Williams was often overlooked as a lead singer, even on their B-sides and album tracks. But eventually, he was given lead vocals in some of their songs. He was also regarded as the Temptations’ best dancer, and he choreographed routines for his group and The Supremes before Cholly Atkins took it away from him.
Williams’ notable leads on Temptations songs include “Just Another Lonely Night”, “Don’t look back”, and a cover of their hit single, “Hey Girl”. One of his popular live performances was from the television special TCB on NBC where he sang “For Once in My Life”.
In 1965, Williams began an affair with The Supremes’ hairstylist, Winnie Brown, and 4 years later, the two opened a celeb fashion shop in Detroit. However, the business didn’t go well and Williams found himself owing over $80,000 in taxes.

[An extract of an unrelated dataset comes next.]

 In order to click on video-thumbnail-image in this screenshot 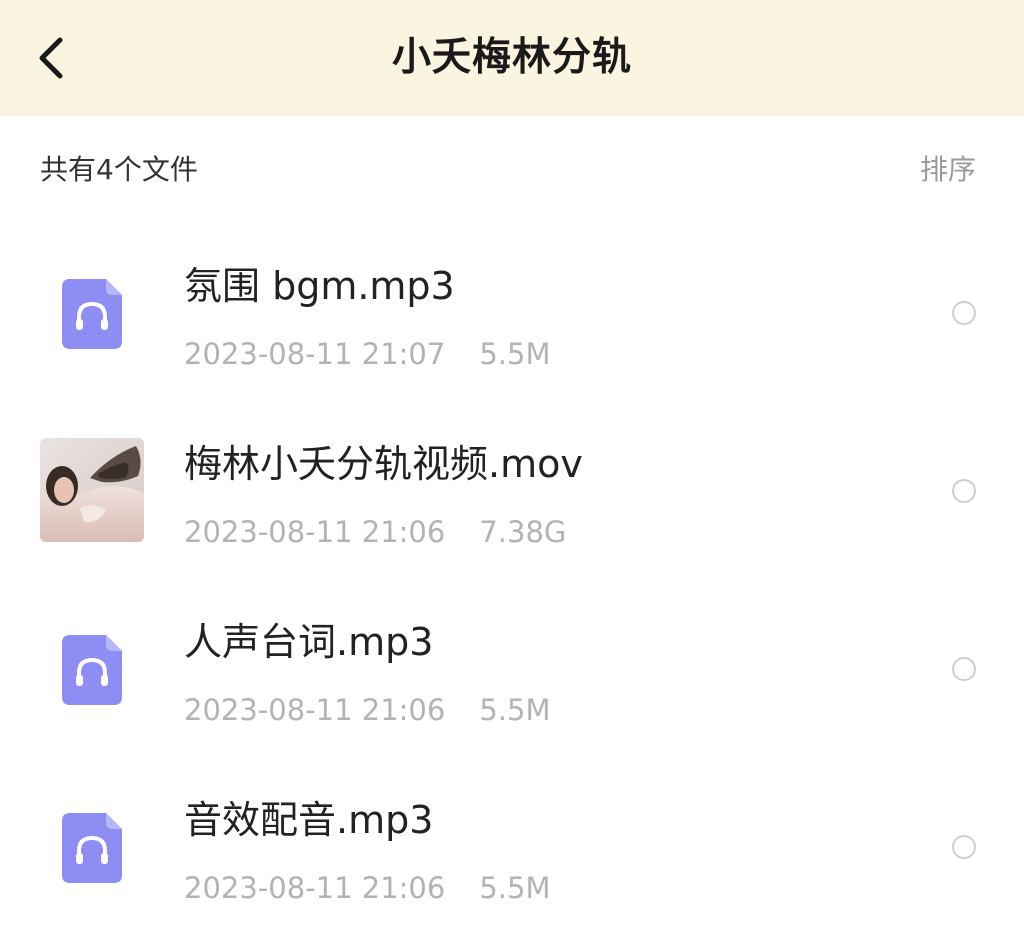, I will do `click(92, 490)`.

Since Williams suffered from sickle-cell anemia and alcohol addiction on tour, his condition got worse to the point that he at times could not perform, and the other four Temptations had to alternate between confiscating his alcohol stashes and keeping oxygen tanks throughout the tour.
Since Williams’ vocals changed due to his respiratory illness and alcoholism, the Temptations had no choice but to replace him. Richard Street, the then-lead singer of The Monitors, was hired to take all of Williams’ parts from backstage behind a curtain.
In April 1971, Williams finally went to a doctor and discovered a spot on his liver, which led him to finally leave the group. In support of Williams’ recovery, he was still paid a one-fifth share of the group’s royalties and kept on the payroll for two consecutive years.
Cause Of Death
Thousands of fans were shocked at the news of Paul William’s passing on August 17, 1973. At the age of 34, Williams was found dead in a car at an alley in Detriot, Michigan after leaving the house of his girlfriend at the time. A gun was found near his body.
Otis Williams told the public that Williams had shared his suicidal thoughts with him and Melvin Franklin a few months before his death. Soon after, authorities ruled his death as a suicide.
His former bandmates attended the funeral that was held on August 24. Williams’ grave is at Lincoln Memorial Park Cemetery, Clinton Township, Macomb County, Michigan.
To this day, the Williams family refuses to accept the ruling as they suspect foul play in Paul Williams’ death.